235. Jacques Latour said he saw all his victims and he was unable to escape them. Moreover, worse than that, he saw the people begging for mercy while he killed them. "He believed - confessed the unfortunate - that after death everything would be over. This is how I confronted punishment and God himself, denying Him! However, when I thought I was destroyed for ever, what a terrible awakening! Oh! yes, terrible, surrounded by corpses, menacing specters, feet immersed in blood!" (Part II, Chapter VI, Jacques Latour). 

Answers to the proposed questions

A. Do prayers also favor the Spirits doomed to evil?  

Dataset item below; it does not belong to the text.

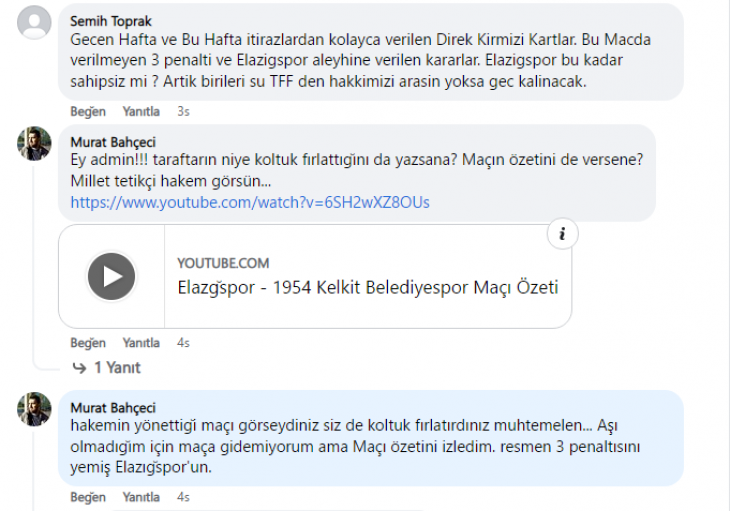Screen dimensions: 730x511
Task: Click Murat Bahçeci's avatar on last comment
Action: point(34,410)
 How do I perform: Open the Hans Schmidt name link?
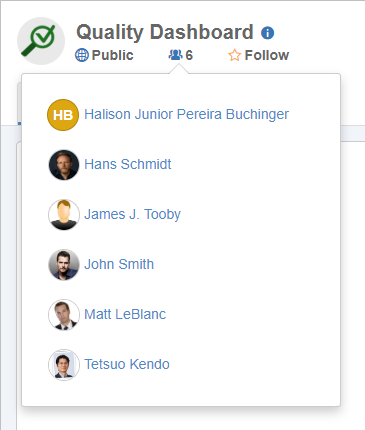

Yes, but a prayer only helps the Spirit who feels repentance. For those who, full of pride, rebel against God and persist in their error, even exaggerating it, in the same manner as the unfortunate do, prayer is useless, and it will only become of any help when repentance starts to germinate in their conscious. The ineffectiveness of prayer is also a punishment for them. Anyway, it only relieves those whose heart has not hardened. (Heaven and Hell - Part II, Chapter VI, The Spirit of Castelnaudary, initial question to St. Louis 9 and 10 of the second message). 

B. Is the concept of time the same for the Spirits and men?  

No. In some cases, such as the Spirit of Castelnaudary, time seems even longer. Differently to what happens with the Spirits who have reached a very high degree of advancement, time is only for the lower, often lengthy, especially when they suffer. (Ibid, Part Two, Chapter VI, The Spirit of Castelnaudary, questions 4 and 5).

C. Are there haunted houses?  

Yes, the events of Castelnaudary are proof of that. The house in which the crime took place stayed uninhabited for a long time. (Ibid, Part Two, Chapter VI, The Spirit of Castelnaudary, questions 1 and 2).

D. Can a Spirit of someone who committed a crime stay in a house on Earth?

Yes, it can. The Spirit who committed the crime in Castelnaudary was doomed to dwell in the house where the incident occurred, unable to fix his thought on something else except the crime, having it always before his eyes and believing that such torture would be eternal. He remained there as at the time of the crime itself, because any other remembrance was taken from him and all communication with any other Spirit was banned. On this Earth, he could only stay in that house, and in the Space, which was dark and lonely. (Ibid - Part Two, Chapter VI, The Spirit of Castelnaudary, questions 1 to 4).